EXERCISE
Please return all lines in the listing holding the word "toolbar".

PROVIDED INFORMATION
▼

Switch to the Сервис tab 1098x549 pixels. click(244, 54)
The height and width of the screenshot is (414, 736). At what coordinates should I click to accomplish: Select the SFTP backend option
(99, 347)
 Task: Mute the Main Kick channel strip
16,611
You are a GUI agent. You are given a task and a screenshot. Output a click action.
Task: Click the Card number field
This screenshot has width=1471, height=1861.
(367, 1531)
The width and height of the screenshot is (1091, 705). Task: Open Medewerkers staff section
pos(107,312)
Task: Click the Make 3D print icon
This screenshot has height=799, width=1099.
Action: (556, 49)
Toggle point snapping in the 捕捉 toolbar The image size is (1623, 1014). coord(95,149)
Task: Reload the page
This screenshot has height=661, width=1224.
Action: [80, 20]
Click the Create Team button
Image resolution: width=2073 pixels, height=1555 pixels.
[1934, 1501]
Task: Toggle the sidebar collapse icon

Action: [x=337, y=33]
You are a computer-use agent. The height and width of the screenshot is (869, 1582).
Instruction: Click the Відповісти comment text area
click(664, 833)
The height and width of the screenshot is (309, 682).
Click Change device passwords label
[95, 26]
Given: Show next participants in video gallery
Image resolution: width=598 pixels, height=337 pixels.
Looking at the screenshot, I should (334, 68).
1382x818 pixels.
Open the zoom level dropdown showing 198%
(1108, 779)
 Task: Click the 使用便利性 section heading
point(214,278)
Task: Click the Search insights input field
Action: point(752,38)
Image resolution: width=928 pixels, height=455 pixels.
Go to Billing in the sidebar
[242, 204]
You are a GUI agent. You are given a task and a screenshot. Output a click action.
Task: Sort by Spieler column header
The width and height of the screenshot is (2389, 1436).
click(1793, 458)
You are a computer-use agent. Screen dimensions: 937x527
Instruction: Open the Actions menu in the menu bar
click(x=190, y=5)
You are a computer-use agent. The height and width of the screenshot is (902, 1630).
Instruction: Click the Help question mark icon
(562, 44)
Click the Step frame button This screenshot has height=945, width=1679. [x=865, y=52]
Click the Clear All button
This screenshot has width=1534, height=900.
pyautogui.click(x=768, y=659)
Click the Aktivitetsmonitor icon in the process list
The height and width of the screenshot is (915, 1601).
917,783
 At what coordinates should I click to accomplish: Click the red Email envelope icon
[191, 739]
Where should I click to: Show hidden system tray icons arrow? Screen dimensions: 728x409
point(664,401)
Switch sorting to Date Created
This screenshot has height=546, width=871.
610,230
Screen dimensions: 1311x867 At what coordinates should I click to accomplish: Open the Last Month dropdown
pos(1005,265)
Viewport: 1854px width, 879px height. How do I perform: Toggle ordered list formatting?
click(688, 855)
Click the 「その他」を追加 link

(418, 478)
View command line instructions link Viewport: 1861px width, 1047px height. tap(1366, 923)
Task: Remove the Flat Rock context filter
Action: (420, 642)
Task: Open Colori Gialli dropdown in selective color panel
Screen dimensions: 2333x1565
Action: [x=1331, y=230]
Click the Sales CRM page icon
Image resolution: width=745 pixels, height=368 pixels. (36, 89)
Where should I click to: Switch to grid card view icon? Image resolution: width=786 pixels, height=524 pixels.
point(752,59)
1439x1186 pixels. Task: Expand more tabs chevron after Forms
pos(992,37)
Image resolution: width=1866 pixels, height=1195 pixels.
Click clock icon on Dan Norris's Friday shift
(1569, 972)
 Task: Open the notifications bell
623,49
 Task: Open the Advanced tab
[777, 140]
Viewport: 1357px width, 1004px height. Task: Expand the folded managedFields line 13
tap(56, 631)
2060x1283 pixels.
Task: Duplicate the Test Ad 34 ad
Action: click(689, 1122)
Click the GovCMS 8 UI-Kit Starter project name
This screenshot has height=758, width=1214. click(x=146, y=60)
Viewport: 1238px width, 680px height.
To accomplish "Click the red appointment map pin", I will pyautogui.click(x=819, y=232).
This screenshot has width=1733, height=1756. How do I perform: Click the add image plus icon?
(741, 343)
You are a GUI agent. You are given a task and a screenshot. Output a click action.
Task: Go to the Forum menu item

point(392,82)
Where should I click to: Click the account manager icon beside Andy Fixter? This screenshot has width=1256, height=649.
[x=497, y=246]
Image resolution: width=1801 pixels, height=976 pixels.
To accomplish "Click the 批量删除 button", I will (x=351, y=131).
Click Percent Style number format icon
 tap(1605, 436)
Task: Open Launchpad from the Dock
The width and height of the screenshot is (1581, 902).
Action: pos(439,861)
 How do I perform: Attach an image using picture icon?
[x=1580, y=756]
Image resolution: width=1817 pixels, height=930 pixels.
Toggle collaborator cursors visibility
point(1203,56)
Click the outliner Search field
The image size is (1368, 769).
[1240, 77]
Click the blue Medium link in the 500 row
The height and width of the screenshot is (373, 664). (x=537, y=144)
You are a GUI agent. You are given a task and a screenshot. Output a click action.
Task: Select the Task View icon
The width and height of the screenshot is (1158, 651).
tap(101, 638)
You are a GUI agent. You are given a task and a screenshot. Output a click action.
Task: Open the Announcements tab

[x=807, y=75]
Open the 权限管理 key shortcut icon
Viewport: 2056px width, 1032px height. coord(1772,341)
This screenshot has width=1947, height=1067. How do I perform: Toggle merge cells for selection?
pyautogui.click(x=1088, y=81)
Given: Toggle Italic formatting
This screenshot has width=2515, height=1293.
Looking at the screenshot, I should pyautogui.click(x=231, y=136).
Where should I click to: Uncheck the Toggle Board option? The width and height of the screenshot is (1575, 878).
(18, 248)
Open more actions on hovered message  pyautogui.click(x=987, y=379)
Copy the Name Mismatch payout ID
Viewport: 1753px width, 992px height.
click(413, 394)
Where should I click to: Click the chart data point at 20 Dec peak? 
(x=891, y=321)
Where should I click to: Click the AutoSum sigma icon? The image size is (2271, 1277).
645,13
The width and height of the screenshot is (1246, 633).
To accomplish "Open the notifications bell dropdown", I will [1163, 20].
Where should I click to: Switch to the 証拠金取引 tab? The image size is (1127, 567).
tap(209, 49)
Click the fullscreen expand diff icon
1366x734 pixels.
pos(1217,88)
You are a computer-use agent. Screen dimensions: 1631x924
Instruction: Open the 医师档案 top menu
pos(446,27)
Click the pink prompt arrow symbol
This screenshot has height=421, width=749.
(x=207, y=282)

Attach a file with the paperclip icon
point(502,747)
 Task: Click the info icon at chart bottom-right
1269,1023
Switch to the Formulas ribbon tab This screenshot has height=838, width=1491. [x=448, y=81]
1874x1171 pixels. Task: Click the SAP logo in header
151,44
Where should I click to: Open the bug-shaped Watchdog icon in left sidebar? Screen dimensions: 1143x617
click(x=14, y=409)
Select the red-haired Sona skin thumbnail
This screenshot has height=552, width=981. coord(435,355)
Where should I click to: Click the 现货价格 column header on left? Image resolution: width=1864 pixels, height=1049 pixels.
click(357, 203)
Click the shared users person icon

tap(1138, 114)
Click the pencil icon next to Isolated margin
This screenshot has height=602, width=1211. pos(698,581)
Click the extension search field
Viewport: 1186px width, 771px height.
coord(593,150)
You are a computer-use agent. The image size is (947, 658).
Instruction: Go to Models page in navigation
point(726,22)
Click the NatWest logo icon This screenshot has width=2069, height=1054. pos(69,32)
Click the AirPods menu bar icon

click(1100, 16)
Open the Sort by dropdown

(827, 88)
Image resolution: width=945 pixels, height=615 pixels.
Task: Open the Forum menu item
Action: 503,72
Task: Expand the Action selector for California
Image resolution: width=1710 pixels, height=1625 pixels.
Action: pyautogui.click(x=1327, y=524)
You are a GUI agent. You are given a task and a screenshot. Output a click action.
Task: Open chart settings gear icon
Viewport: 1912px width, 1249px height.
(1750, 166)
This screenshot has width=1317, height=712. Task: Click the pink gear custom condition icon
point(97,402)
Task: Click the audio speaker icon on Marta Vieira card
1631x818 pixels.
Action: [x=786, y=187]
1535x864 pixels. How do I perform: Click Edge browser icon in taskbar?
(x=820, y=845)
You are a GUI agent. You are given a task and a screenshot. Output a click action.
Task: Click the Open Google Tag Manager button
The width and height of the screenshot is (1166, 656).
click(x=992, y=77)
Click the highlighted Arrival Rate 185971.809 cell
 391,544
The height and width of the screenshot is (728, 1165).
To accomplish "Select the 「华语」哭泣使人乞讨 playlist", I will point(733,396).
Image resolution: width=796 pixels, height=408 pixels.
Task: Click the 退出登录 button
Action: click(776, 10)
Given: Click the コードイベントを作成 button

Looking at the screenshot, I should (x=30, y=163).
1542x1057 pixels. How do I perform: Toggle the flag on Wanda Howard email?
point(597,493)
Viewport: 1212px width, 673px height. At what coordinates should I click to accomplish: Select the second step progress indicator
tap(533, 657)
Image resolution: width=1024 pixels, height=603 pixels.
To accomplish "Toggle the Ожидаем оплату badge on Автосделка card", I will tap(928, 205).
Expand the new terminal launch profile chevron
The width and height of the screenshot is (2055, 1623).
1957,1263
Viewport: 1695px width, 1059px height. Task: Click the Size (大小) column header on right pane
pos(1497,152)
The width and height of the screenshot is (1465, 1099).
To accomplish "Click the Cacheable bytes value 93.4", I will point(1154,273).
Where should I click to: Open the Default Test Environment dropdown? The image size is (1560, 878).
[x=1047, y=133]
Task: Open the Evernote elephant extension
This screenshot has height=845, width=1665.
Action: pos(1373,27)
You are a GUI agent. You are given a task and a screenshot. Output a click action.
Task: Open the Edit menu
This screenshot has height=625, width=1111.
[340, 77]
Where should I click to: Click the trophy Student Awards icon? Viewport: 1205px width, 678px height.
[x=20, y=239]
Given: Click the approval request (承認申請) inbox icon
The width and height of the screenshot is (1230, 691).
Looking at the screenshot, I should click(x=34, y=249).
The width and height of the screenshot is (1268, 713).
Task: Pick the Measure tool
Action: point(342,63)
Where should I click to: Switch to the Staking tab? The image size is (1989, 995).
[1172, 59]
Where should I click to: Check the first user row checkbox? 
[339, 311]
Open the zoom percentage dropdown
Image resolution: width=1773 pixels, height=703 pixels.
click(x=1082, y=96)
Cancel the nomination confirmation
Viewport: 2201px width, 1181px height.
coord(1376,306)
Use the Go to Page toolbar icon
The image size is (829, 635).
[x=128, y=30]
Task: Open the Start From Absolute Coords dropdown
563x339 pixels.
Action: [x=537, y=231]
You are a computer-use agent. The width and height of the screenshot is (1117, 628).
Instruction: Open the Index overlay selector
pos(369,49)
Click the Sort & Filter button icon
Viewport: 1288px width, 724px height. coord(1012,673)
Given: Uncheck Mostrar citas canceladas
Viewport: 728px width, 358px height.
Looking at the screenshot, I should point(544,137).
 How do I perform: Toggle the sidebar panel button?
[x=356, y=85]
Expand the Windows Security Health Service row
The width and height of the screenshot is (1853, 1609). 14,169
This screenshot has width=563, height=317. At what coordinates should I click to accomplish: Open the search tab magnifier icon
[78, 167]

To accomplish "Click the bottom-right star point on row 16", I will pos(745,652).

▲

EXERCISE RESULT
Toggle point snapping in the 捕捉 toolbar The image size is (1623, 1014). coord(95,149)
Use the Go to Page toolbar icon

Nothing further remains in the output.